- [Excerpt provided]:
-- START --

Everyone loves a comeback story – and former ANZ Banking Group markets boss Steve Bellotti’s new firm is doing its best to make a case for comeback of the year.

Everyone loves a comeback story – and former ANZ Banking Group markets boss Steve Bellotti’s new firm is doing its best to make a case for comeback of the year.

Fresh from a horror 2018, performance at Bellotti’s digital assets investment firm Token Capital Management has rebounded and his team is seeking to make the most of it.

Token Capital Management, which is chaired by Bellotti, is going global.

And Street Talk can reveal the strategy has seen Token Capital Management acquire a majority stake in Cleveland-based digital asset manager, Grasshopper Capital.

Grasshopper Capital had one fund, which was launched in 2017, was long only, and invested primarily in infrastructure opportunities relating to blockchain. The fund was closed in 2018, having returned 29.28 per cent in its short life.

But Bellotti’s Token Capital Management is reviving Grasshopper in conjunction with JPMorgan banker-turned-blockchain bigwig Frank Amato. The pair has taken a controlling stake in Grasshopper and are backing its founders to help launch a new fund dubbed “Grasshopper 2”.

It is understood the team has already started pitching Grasshopper 2 to potential investors, seeking to raise $US25 million to $US75 million to invest in blockchain and digital assets.

Potential investors have been told the new fund will focus on venture capital and asset management in the digital asset and blockchain sector.

It comes as Token Capital Management’s other fund, the EKT Active Fund which has been renamed the TCM Momentum Tracker Fund, is understood to be up about 40 per cent this year.

It comes after the fund’s tough time in 2018, as reported by Street Talk in early February, when it was down nearly 75 per cent heading into the end of its first year.

Bellotti is the former global head of markets boss at ANZ, who left the bank in 2015.

-- END --

- [Provided information]:
-- START --

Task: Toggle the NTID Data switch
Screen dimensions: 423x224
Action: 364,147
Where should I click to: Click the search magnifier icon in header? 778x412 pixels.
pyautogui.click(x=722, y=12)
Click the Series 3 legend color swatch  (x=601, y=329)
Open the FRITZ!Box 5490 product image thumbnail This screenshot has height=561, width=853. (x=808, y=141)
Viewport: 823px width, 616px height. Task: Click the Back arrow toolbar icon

-- END --
-- START --

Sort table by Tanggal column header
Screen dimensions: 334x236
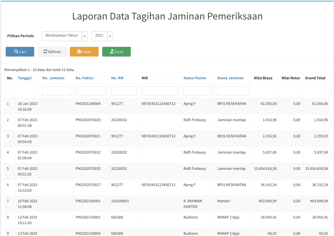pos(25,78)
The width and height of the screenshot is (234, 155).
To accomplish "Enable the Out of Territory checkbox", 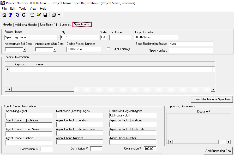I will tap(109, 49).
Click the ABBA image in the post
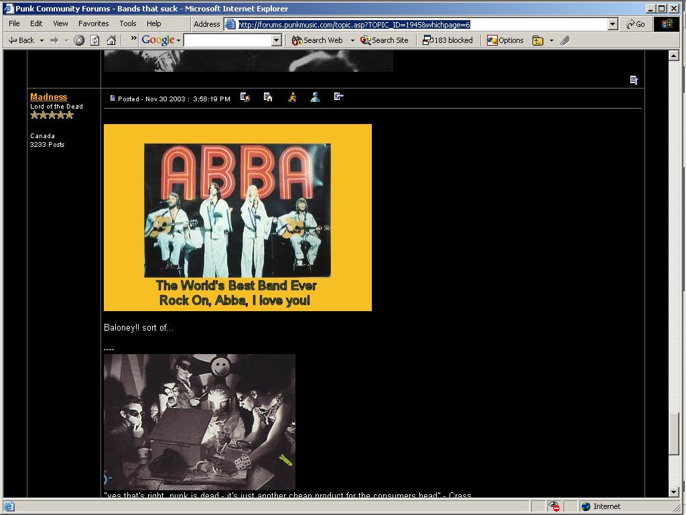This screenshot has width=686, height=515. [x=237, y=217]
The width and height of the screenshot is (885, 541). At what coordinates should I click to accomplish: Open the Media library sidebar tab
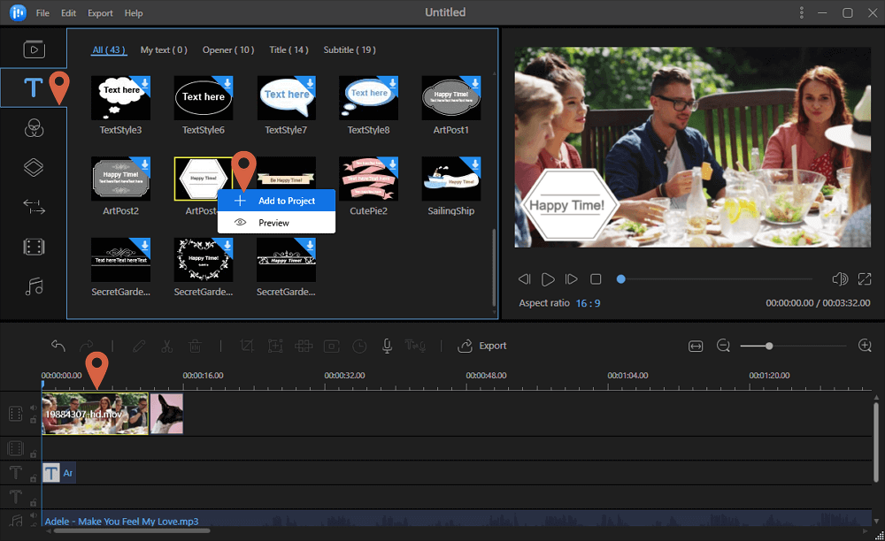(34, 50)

-- END --
-- START --

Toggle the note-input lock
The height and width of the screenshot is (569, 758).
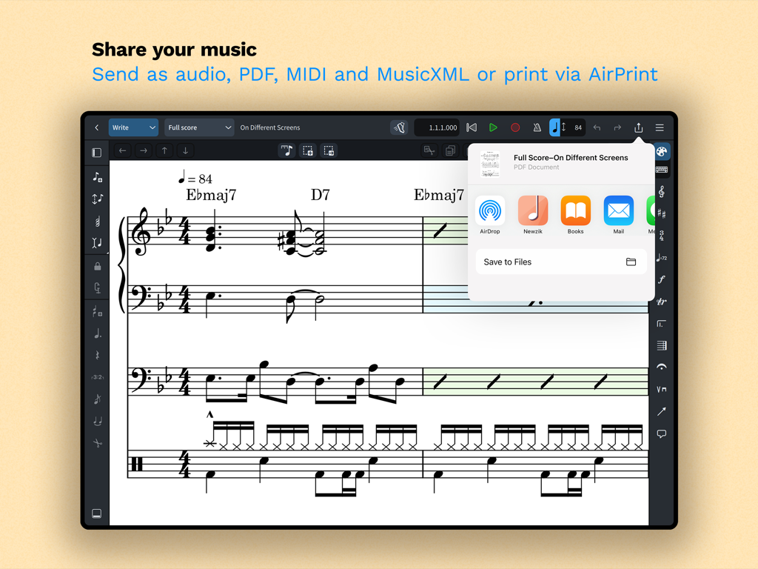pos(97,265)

-- END --

- [Jobs]:
[1] In two sentences, sum up the article on Token Capital Management.
[2] Print everything in the article on Token Capital Management from "Token Capital Management, which" down to "manager, Grasshopper Capital.".

- [Results in order]:
[1] Token Capital Management, the digital assets investment firm chaired by former ANZ markets boss Steve Bellotti, has rebounded from a terrible 2018, and its renamed TCM Momentum Tracker Fund is up about 40 percent this year. Going global, the firm has taken a controlling stake in Cleveland-based Grasshopper Capital with Frank Amato and is pitching a new fund, Grasshopper 2, which seeks to raise $US25 million to $US75 million for blockchain and digital assets.

[2]
Token Capital Management, which is chaired by Bellotti, is going global.

And Street Talk can reveal the strategy has seen Token Capital Management acquire a majority stake in Cleveland-based digital asset manager, Grasshopper Capital.